Las Supermanzanas, un nuevo modelo urbano

Nacida en Barcelona, la propuesta es la base del llamado Urbanismo Ecosistémico, que apunta a una reinvención de la morfología de la ciudad para que las personas se conviertan en ciudadanos que ejercen en el espacio público los derechos de intercambio, cultura, ocio y entretenimiento, expresión y manifestación, además del derecho de circulación.

El Urbanismo Ecosistémico es la base de un nuevo modelo urbano que se diseñó Salvador Rueda, el Director de la Agencia de Ecología Urbana para Barcelona y que podría ser replicado en muchas de nuestras ciudades. El planteo se dibuja en tres mapas: en altura, en superficie y en subsuelo, para integrar el conjunto de variables y los principios que deben enfrentar los desafíos que intenta resolver.

La propuesta se organiza sobre la necesidad de definir e integrar un modelo de ciudad del conocimiento, en tanto la sostenibilidad urbana y el hecho de haber entrado en la nueva era de la información y el conocimiento son los principales desafíos a enfrentar en este comienzo de siglo. De allí parte entonces esta nueva definición de urbanismo que se erige como una de las herramientas básicas para construirlos. Su implementación se organiza a partir de lo que llama las “supermanzanas”, que pretenden ser la base del modelo funcional de cualquier ciudad.

La lógica parte de considerar que más de las tres cuartas partes de los municipios catalanes tienen menos de 6.000 habitantes y también capitales de condado. Estos sistemas urbanos tienen la mayoría de los equipamientos de una ciudad más grande. En tanto, cada supermanzana de Barcelona cuenta con una población promedio de superior a 6.200 habitantes, por lo que se deduce que cada una de ellas debe recibir la atención urbana que merece una jurisdicción con tal población.

Características

Cada supermanzana entonces, se configura como una pequeña «ciudad» y busca que la densidad de población y sus actividades den una masa crítica determinada que genere espacio público que represente el 75% de la superficie delimitada, lo cual hace viable el transporte público y a su vez, la posibilidad de ejercer los derechos ciudadanos al intercambio, la cultura, el ocio y el entretenimiento, además del derecho de circulación.

También se busca la máxima habitabilidad en el espacio público: que sea confortable; esto es, sin ruido, sin contaminación del aire y con el máximo confort térmico; que sea atractivo, con una gran diversidad de actividades, con actividades atractivas, con la máxima biodiversidad; y que sea ergonómico: accesible, con espacio libre para ejercer todos los derechos y con una buena relación entre las alturas construidas y los anchos de las calles.
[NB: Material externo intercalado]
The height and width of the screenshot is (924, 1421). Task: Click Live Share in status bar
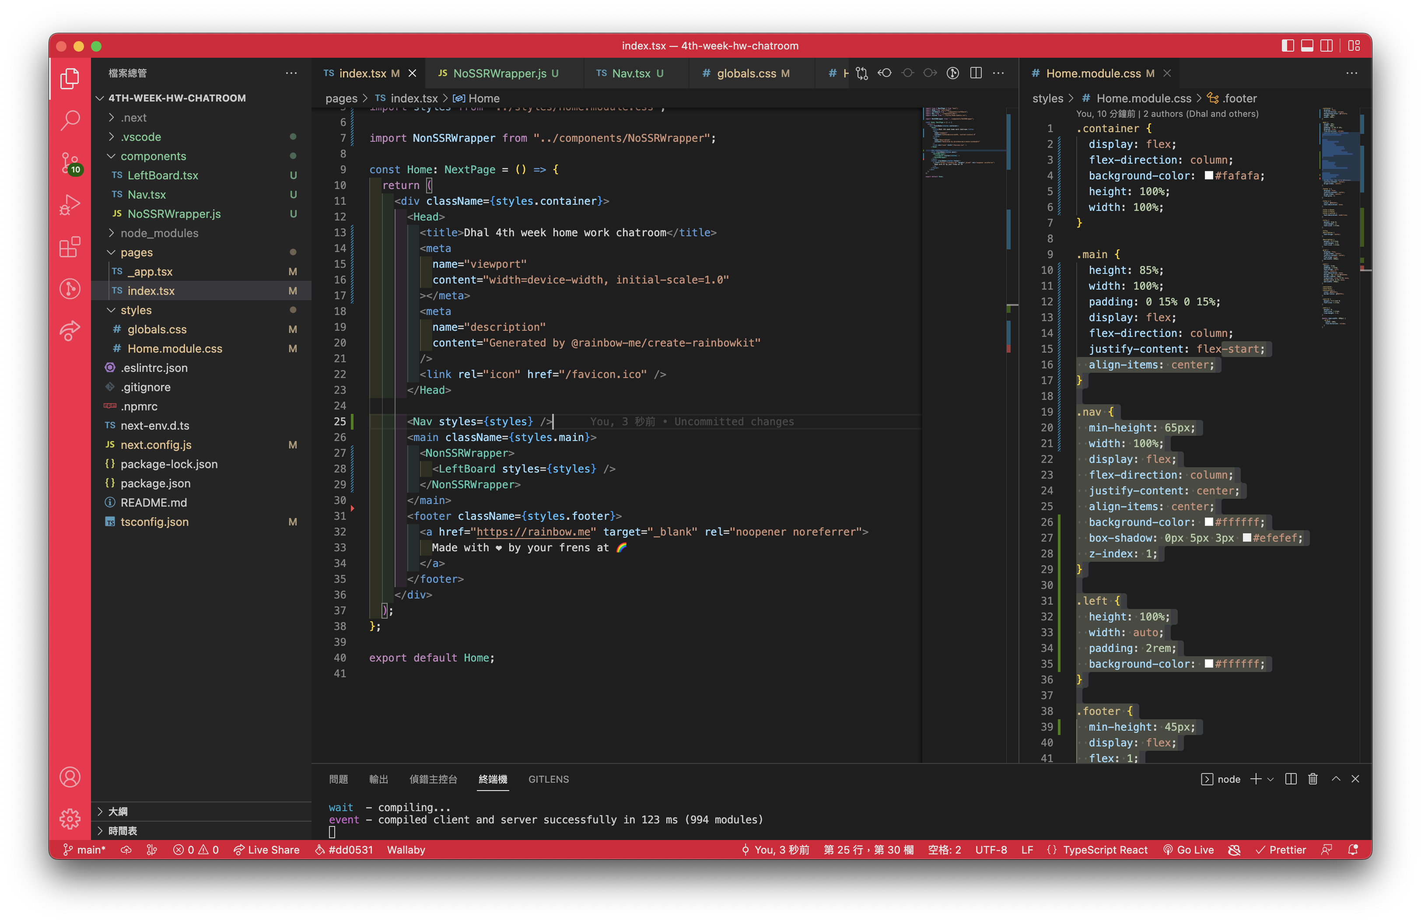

De esta forma, en las supermanzanas la mayoría de los desplazamientos se realizan a pie, en bicicleta y en transporte público, hay diversidad de actividades económicas, asociaciones e instituciones para que atiendan las necesidades y den servicio a los residentes y también al modelo de ciudad del conocimiento.

La máxima biodiversidad y fertilidad es otro de los pilares del modelo, sabiendo que las ganancias ambientales y sociales que proporcionadas son indispensables. Y además, con “autosuficiencia metabólica máxima”: agua, energía y materiales con recursos renovables, por cuanto la reutilización y el reciclaje de los residuos pueden suponer una recuperación sustancial de los materiales.

De igual manera, la rehabilitación de edificios en las supermanzanas es básica para incorporar los objetivos del Urbanismo Ecosistémico, así como la incorporación de todos los servicios e infraestructuras para la gestión del flujo de datos y flujos metabólicos.

En definitiva, las supermanzanas son “nuevas células urbanas”, como lo explica su creador, de unos 400 o 500 metros de lado, en donde la periferia se articula como si fueran vías básicas conectadas unas con otras en una red que permite el paso de vehículos, mientras su interior se transforma en un lugar donde transitar y permanecer viviendo el espacio público.

Es el momento ideal para planificar y actuar. La pandemia nos obliga a pensar y desarrollar estrategias de cercanía como la supermanzana u otras, como la “ciudad de los 15 minutos” o las denominadas “zonas calmas”, o los “camino escolares”, en definitiva políticas públicas que intenten reconstruir y no sólo recuperar el espacio público de nuestras ciudades.